I ♥ my slow cooker. There, I said it. It’s an embarrassing appliance to rely on: a 1970’s mum thing, used to create old fashioned food like stews and soups from cheap cuts of meat. But, honestly, that’s my favourite kind of food and the stuff I was raised on.

Slow cookers definitely don’t suit everyone. If you turn off all your appliances before you leave your house, you’re not going to like it. If you don’t like freezing stuff or keeping leftovers in your fridge, it’s not for you. But if the idea of getting home from work on a chilly night to beef that’s been simmering in red wine all day, then what are you waiting for?

When my friend Craig was given a slow cooker by his ma, I realised that there’s one thing I use my slow cooker for more than anything else: poaching chicken.

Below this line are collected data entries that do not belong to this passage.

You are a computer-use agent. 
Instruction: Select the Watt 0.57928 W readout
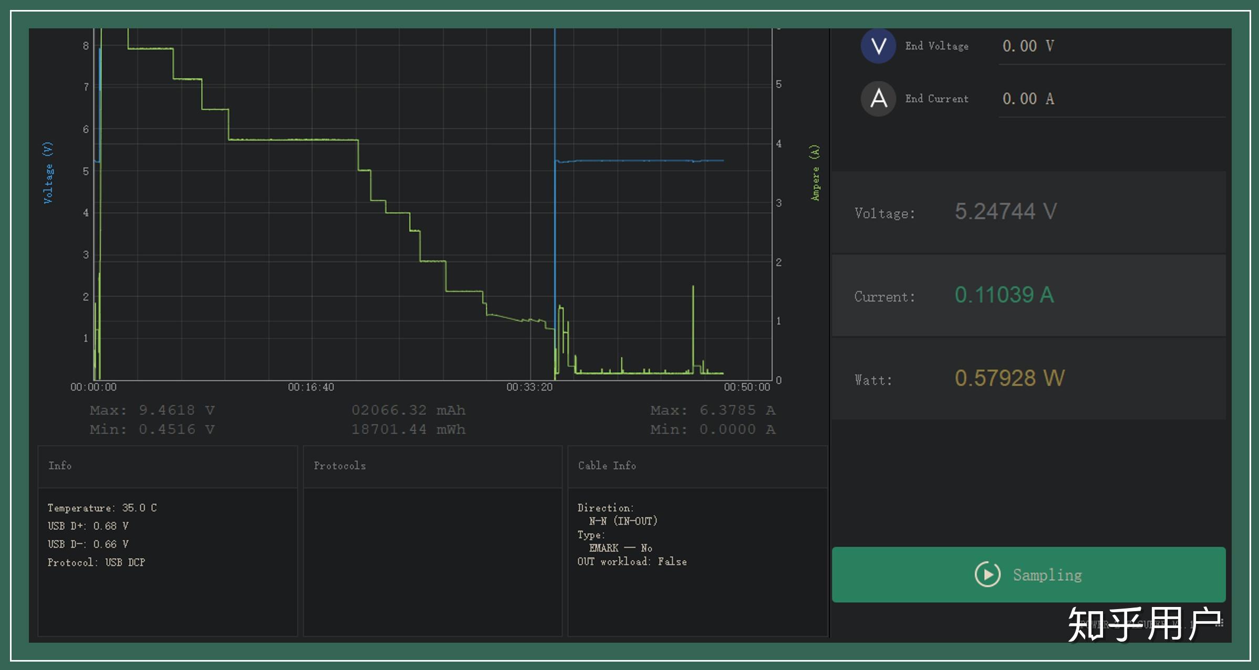(x=1009, y=379)
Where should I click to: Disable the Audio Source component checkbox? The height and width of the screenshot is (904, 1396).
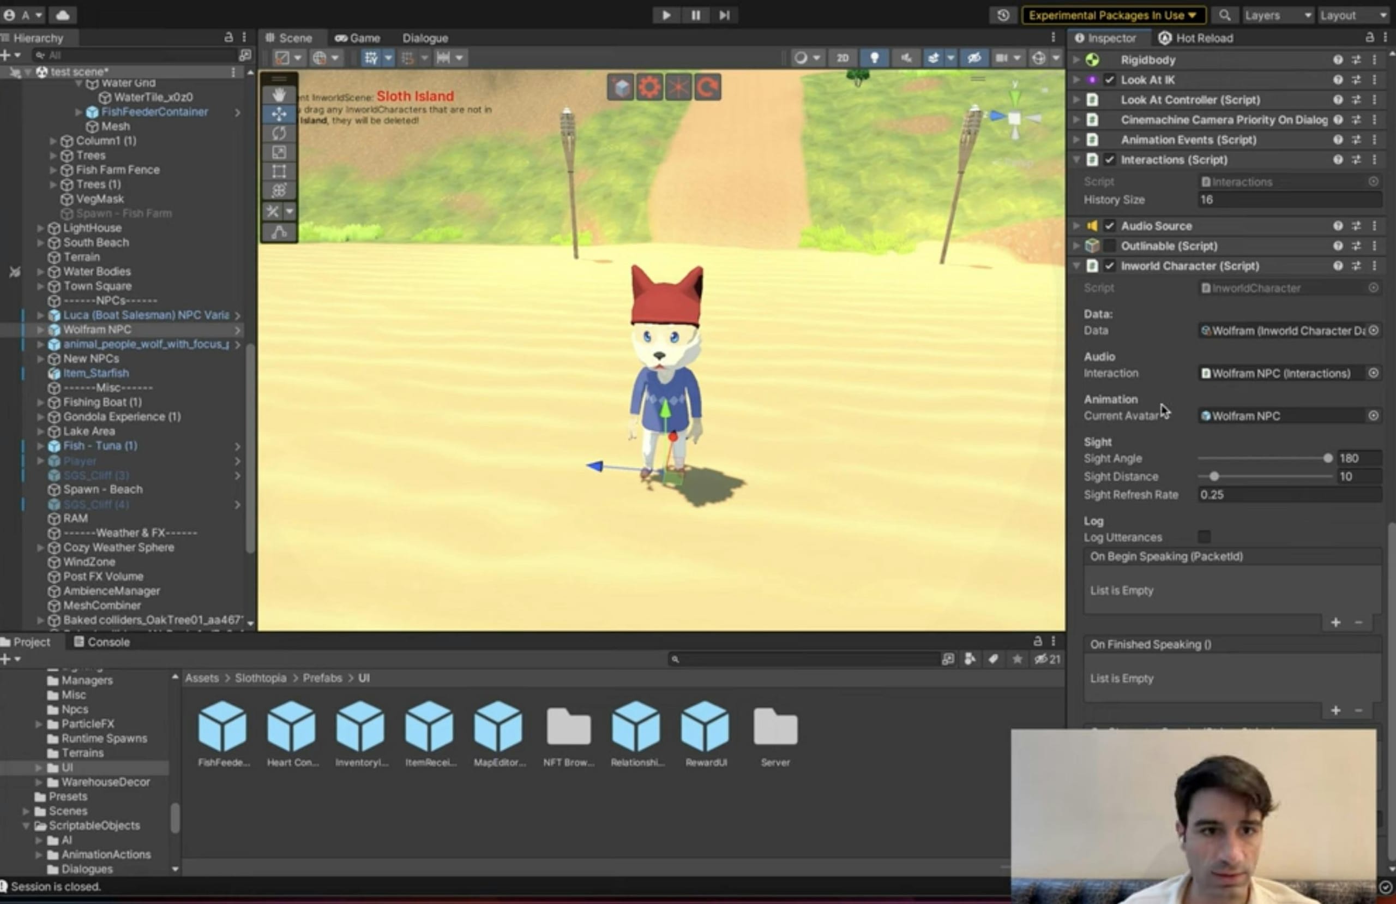coord(1109,226)
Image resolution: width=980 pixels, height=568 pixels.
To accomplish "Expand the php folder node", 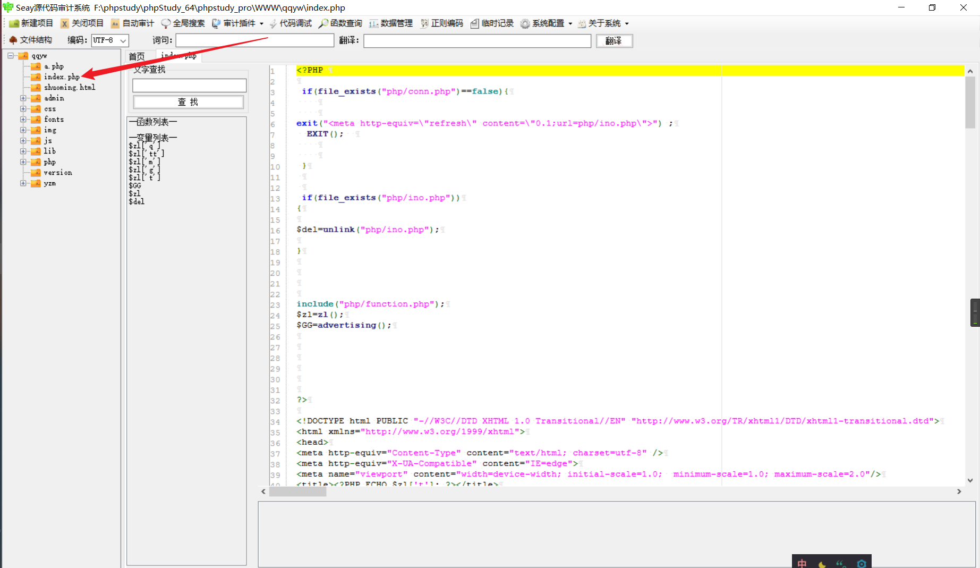I will (23, 162).
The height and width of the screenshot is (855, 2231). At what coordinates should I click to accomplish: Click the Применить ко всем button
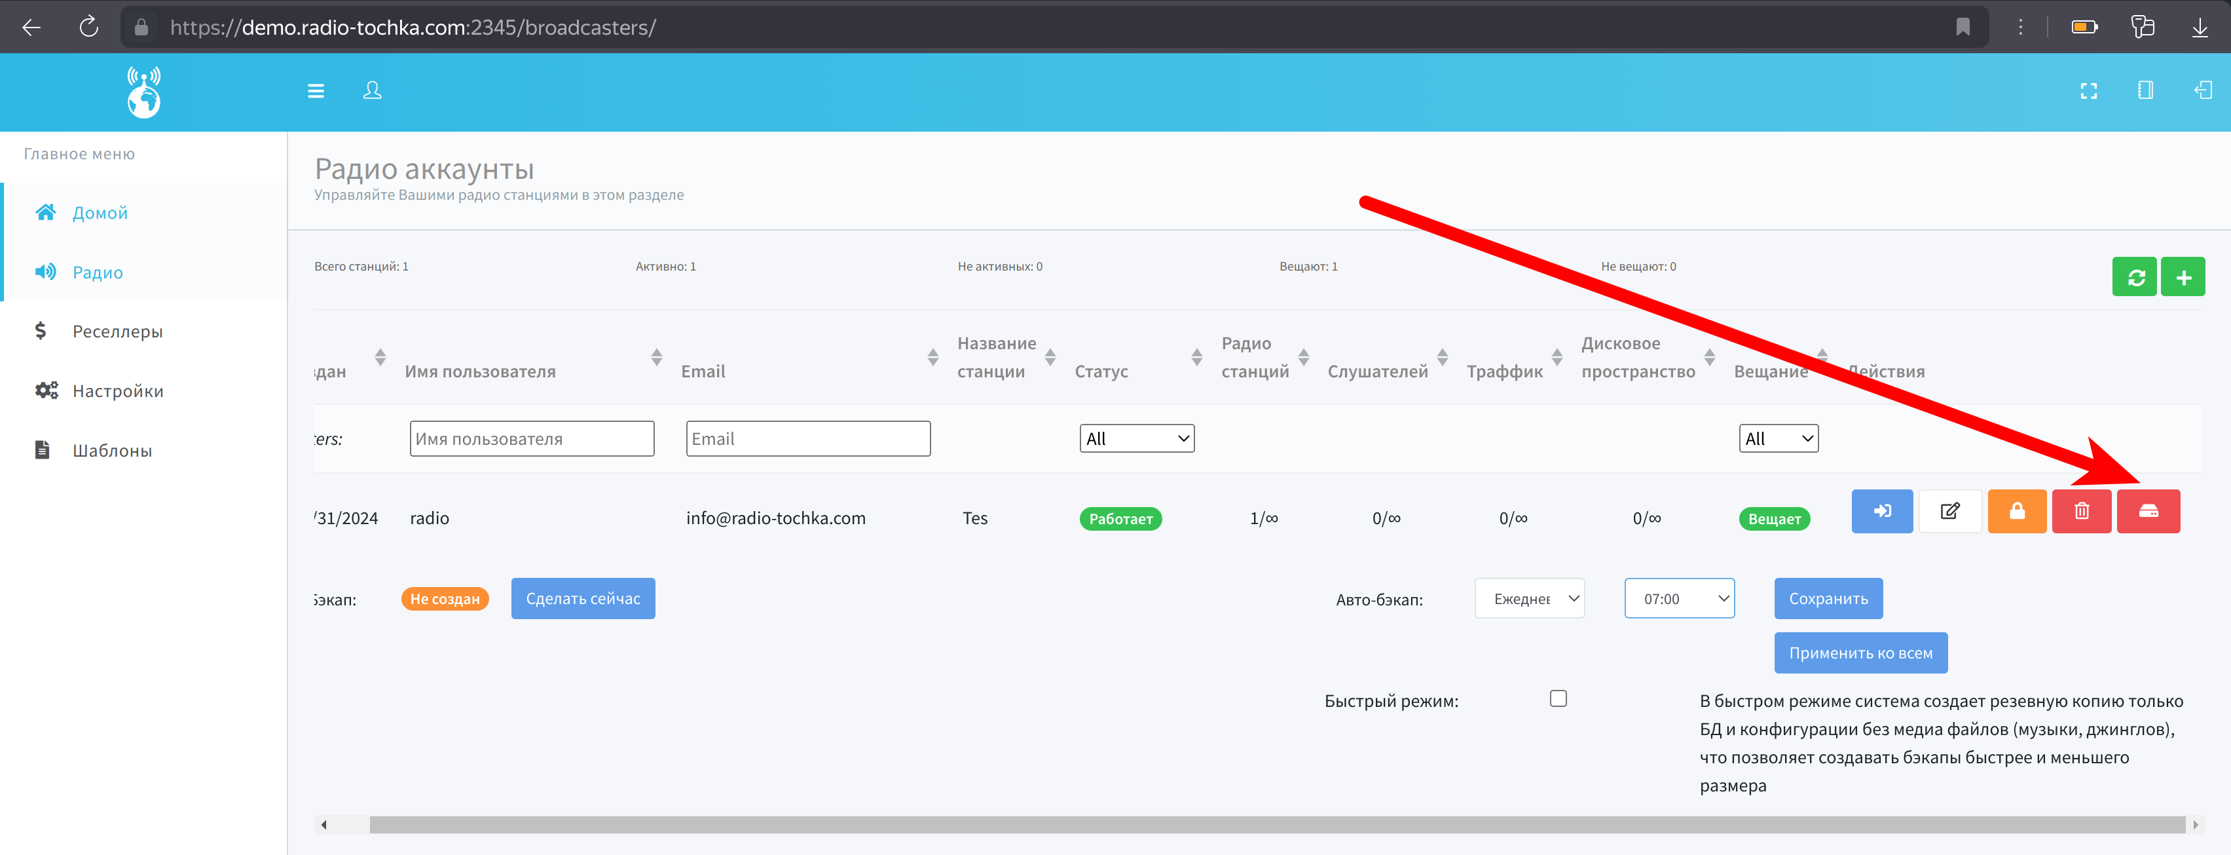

It’s so simple, it’s barely even a recipe.

Slow cooker poached chicken

Ingredients
One whole chicken or a few whole chicken legs (you’ve got to use two at least to make it worthwhile, I think)
One onion, peeled and quartered
One or two carrots, snapped in half
Half a lemon
Salt and pepper

What to do:
1. Put the whole lot in the slow cooker and cooker for about eight hours. If you want to make stock, too, add up to a litre of water. If you’re not bothered about stock, add about a cup. That’s it.

If you want the stock, remove the meat then strain the juices through the sieve. Unless you’re making soup, ditch the veggies. When the meat has cooled a little, pick it off the bone and serve with veggies and gravy as a makeshift roast, or add to risotto, salads or sandwiches. More on poached chicken to come – I’m a little obsessed.

A Jordanian feast

26 Sep

I needed to create a meal-like vehicle to legitimise the intense number of Jordanian biscuits that my sister and I were eating following her recent trip to Amman. Non-Arabic websites seem to clump all Middle Eastern food together, but we found a twist on a hummus recipe that my sister thought looked similar to something she’d eaten in Amman.

Msabaha
This recipe involves making hummus, then layering it with hot chickpeas, yoghurt, oil and an extra dressing. Nothing beats homemade hummus, but this was extra yummy.

Falafel
I made this recipe, and, as it wasn’t brilliant, I won’t write it out here. The seasoning was nice, but it fell apart when I fried it so I wouldn’t do this again. I don’t like deep frying and suspect the oil wasn’t hot enough. I might try an oven-baked falafel recipe next time (no, I’ll probably just buy ready made)

We had salad, flatbread with za’atar (a herb and spice mixture) and a spicy, garlicky dressing too, washed down with many biscuits, savoury and sweet. An Arabian night of delights.